Saturday, May 30, 2009

The newest variation of the witness protection program


I will admit, I am not the neatest person around. My guest room/office still has clutter, though I am slowly weeding out unneeded paper and clothing. Less is definitely more, and I often wonder why I'm hanging on to certain items or papers. Luckily I have to get the guest room ready for 2 separate family visits, and I always work best with a deadline, so the rest of the mess will be gone by the end of June.

So I may not be the best role model. But I have no idea where the uncontrollable slob gene showed up in Princess' DNA. I have dubbed her room "the clutter witness protection program." Need to lose something fast? Make it disappear? Unrecognizable? Never to be found again? Put it in Princess' room. I guarantee you, you will never ever see it again.

Case in point:

Tomorrow she is showing at an away horse show. First missing item: leg garter. Second missing item: sister's garter she tried on, but never returned. So now two kids have incomplete sets. But the one thing that sent me over the edge tonight was her missing show blouse. I know I washed it, I know I gave it to her. Could she find it? No.

What we found:
- Between her bed and the wall - dirty laundry, including multiple socks and underwear, stuffed animals and random paper
- Between the end of her bed and her hope chest - more dirty laundry, water bottles (verboten), food (even more verboten), hangers, books, her digital camera, more random papers
- The corner between the end of her bed and her closet - piles of stuffed animals, yet more dirty laundry, more random papers, books, toys, broken jewelry making kit, and a ton of other crap including more forbidden drink and food containers.

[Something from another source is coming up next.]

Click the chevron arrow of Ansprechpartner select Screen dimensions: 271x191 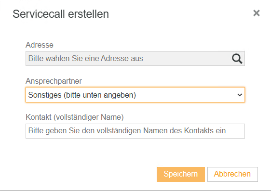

What we did not find? Her show blouse.

Two hours later, after much yelling, tears, and searching, we finally located the missing blouse: behind her dresser. Yep, always the first place I look for items that should hang in her closet. Sigh.

I'm at my wit's end. I don't ask for perfection. All I want is her floor to be clear so we can walk in there without breaking something. Dirty laundry in the hamper. Random papers in the trash. That's it - she can deal with the rest.

Is that too much to ask? Please, enlighten me. Because I'm ready to completely purge her room except for a bed. If she's lucky.

Help!

Tuesday, May 26, 2009

"This isn't where we were supposed to be"



I'd been a fan of Jon & Kate Plus 8 until last year, when the reality show seemed to take a more commercial turn. The early episodes covered the challenges of raising twins and sextuplets, from potty training to learning how to do chores. It was charming and cute, and yes, I'd cringe when Kate would berate Jon in various situations. Despite the stress and the bickering, you still got the sense that this was a couple who loved each other and their children, and they were in it together.

Not so today, as depicted on last night's season five opener. It was painful to watch the tension between Jon and Kate, juxtaposed against a festive occasion, the sextuplets fifth birthday. I'm not going to offer an opinion of who is right or who is wrong; you can Google the Gosselins and come up with hundreds of links to hundreds of opinions on the subject. Family tension and discord is painful, and unfortunately the children are eventually affected. I went through a divorce 17 years ago, no children involved, and it took me a long time to recover. I can't even imagine going through that pain in public, while trying to raise eight young lives who never asked for this to begin with.

My hope for the Gosselins is that they can reach some peace in their marriage for their family, away from the cameras and the scrutiny. They've invested too much to let it go.

Thursday, May 21, 2009

You know summer is coming when ...



You can actually sit through an entire soccer practice without being wrapped up in a coat, gloves and a blanket.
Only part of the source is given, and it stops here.